🤖 AI Summary
To address excessive memory and computational overhead in long-context processing by large language models (LLMs), this paper proposes a sentence-anchored gist compression mechanism. It employs learnable compression tokens to semantically condense context while leveraging sentence-level anchoring for precise alignment, enabling efficient and controllable context reduction. The method significantly outperforms unsupervised compression baselines across 2×–8× compression ratios, maintaining stable performance on both short- and long-context benchmarks.
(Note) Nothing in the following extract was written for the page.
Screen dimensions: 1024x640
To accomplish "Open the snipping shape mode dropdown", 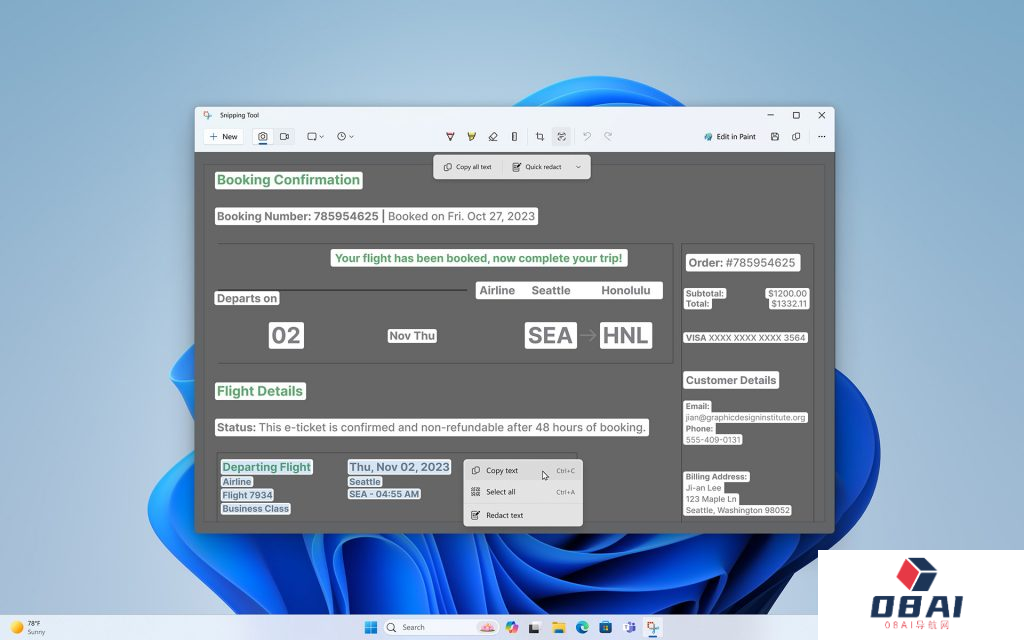I will [315, 136].
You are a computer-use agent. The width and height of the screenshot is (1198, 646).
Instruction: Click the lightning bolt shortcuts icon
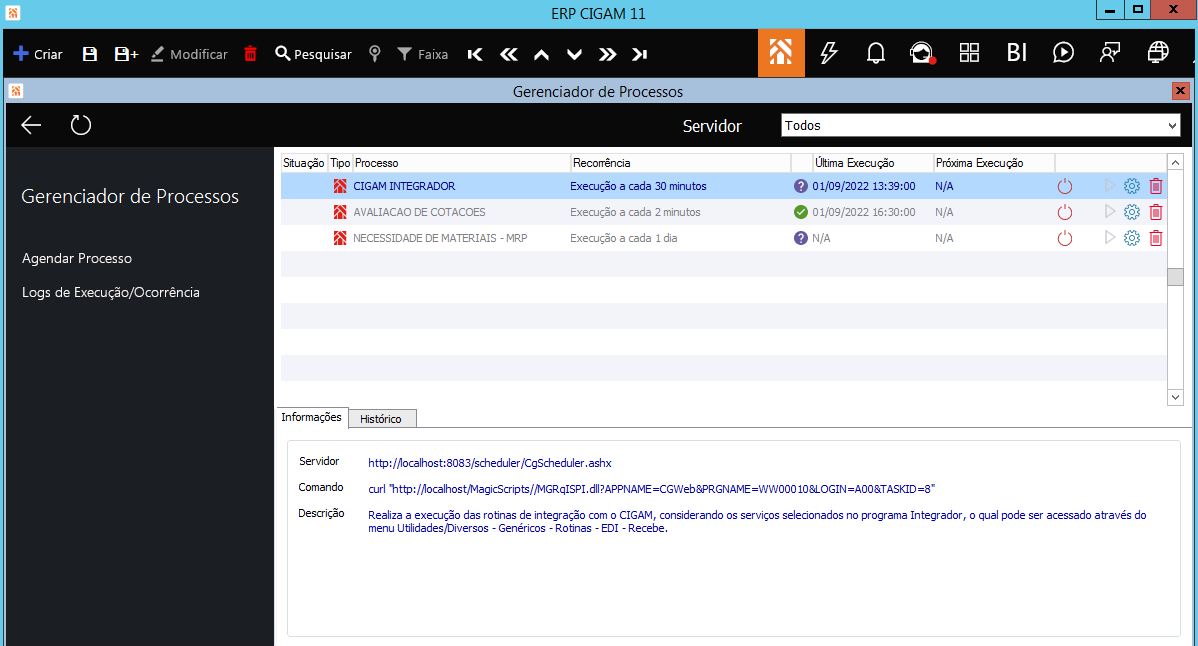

Experiments on a 3B-parameter LLaMA model demonstrate that higher compression ratios incur no substantial performance degradation, striking an effective balance between compression efficiency and task fidelity. This approach establishes a lightweight, scalable paradigm for long-context inference—offering improved resource efficiency without sacrificing semantic integrity or downstream accuracy.
📝 Abstract
This work investigates context compression for Large Language Models (LLMs) using learned compression tokens to reduce the memory and computational demands of processing long sequences. We demonstrate that pre-trained LLMs can be fine-tuned to compress their context by factors of 2x to 8x without significant performance degradation, as evaluated on both short-context and long-context benchmarks. Furthermore, in experiments on a 3-billion-parameter LLaMA model, our method achieves results on par with alternative compression techniques while attaining higher compression ratios.